Problem
Your startup is building a SaaS project management tool (similar to Linear or Asana). The founding team of 5 engineers is debating the initial architecture: should you start with a monolith or jump straight to microservices? The VP of Engineering at a previous company swears by microservices, but the CTO argues for a monolith first.
The Application
The project management tool has these modules:
- Authentication & User Management: Sign up, login, teams, roles, permissions
- Project & Task Management: Projects, tasks, subtasks, labels, milestones, sprints
- Real-Time Collaboration: Comments, mentions, live cursors, presence indicators
- Notifications: Email, push, in-app notifications with user preferences
- Integrations: GitHub, Slack, Figma webhooks and bi-directional sync
- Analytics & Reporting: Burndown charts, velocity tracking, custom dashboards
- File Storage: Attachments on tasks, images in comments
- Search: Full-text search across all entities
Decision Factors
- Team Size & Velocity: 5 engineers, need to ship MVP in 4 months.

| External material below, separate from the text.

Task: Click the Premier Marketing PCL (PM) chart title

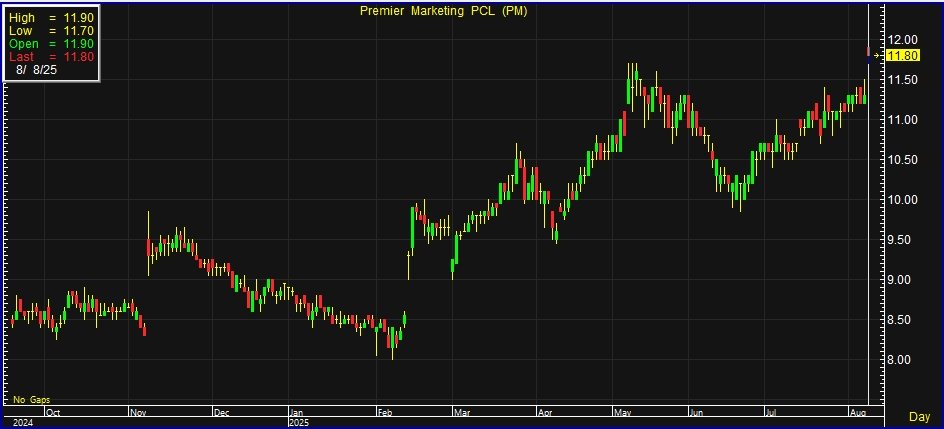Action: click(444, 11)
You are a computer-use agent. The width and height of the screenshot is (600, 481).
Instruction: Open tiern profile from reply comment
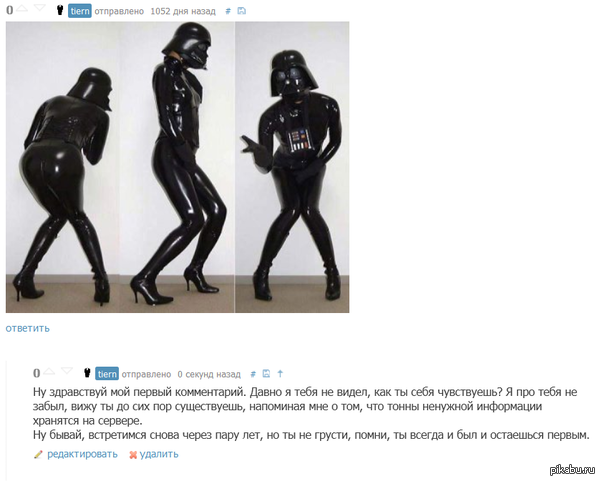[107, 374]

- Uncertainty: Product-market fit is not proven. Features will pivot.
- Scale: Initial target is 1,000 teams, 10,000 users. Ambition is 100x in 3 years.
- Operational Budget: Cannot afford a dedicated DevOps/SRE team initially.

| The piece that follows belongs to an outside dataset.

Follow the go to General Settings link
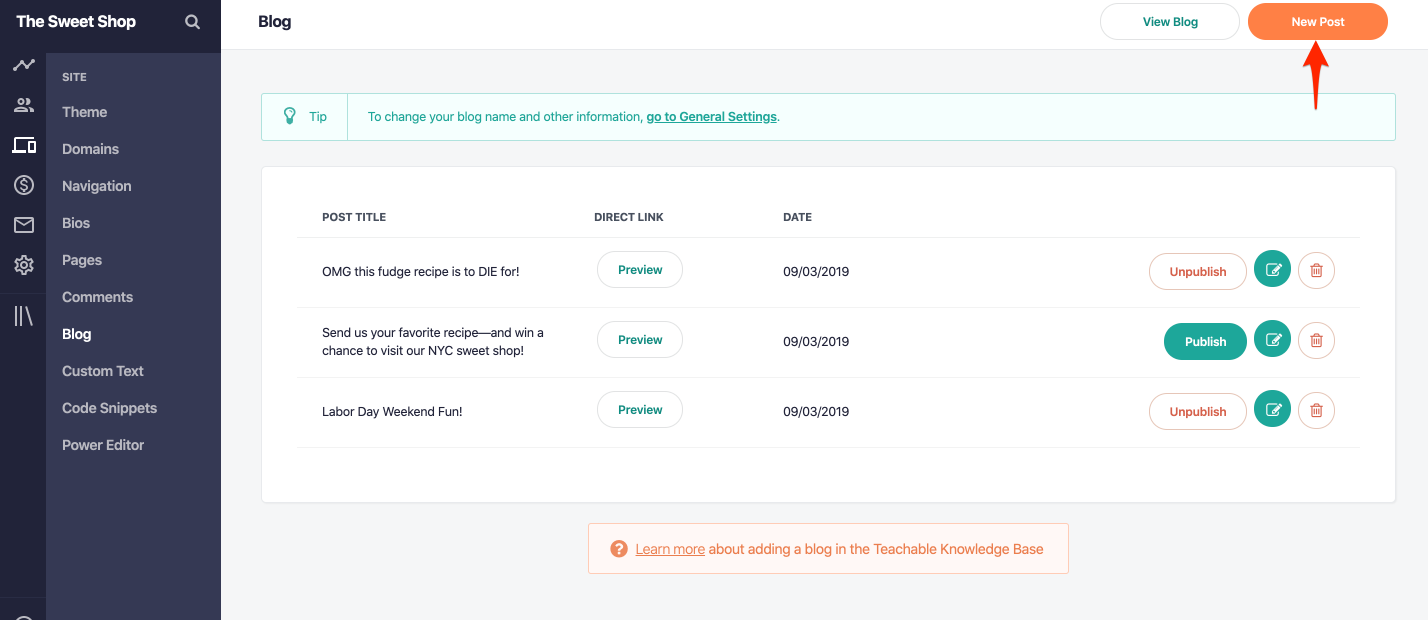 [711, 117]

- Talent: Engineers are full-stack generalists, not infrastructure specialists.
Your Task
- Evaluate both architectures across the decision factors.
- Make a recommendation for the initial architecture with clear reasoning.
- Define the criteria that would trigger a migration to the alternative.
- Design a modular monolith that preserves the option to extract services later.
- Identify which module, if any, should be a separate service from day one.
Constraints
- Must ship a usable MVP within 4 months.
- The architecture choice is hard to reverse (but not impossible).
- Engineering hiring will increase to 15-20 engineers within 2 years if the product succeeds.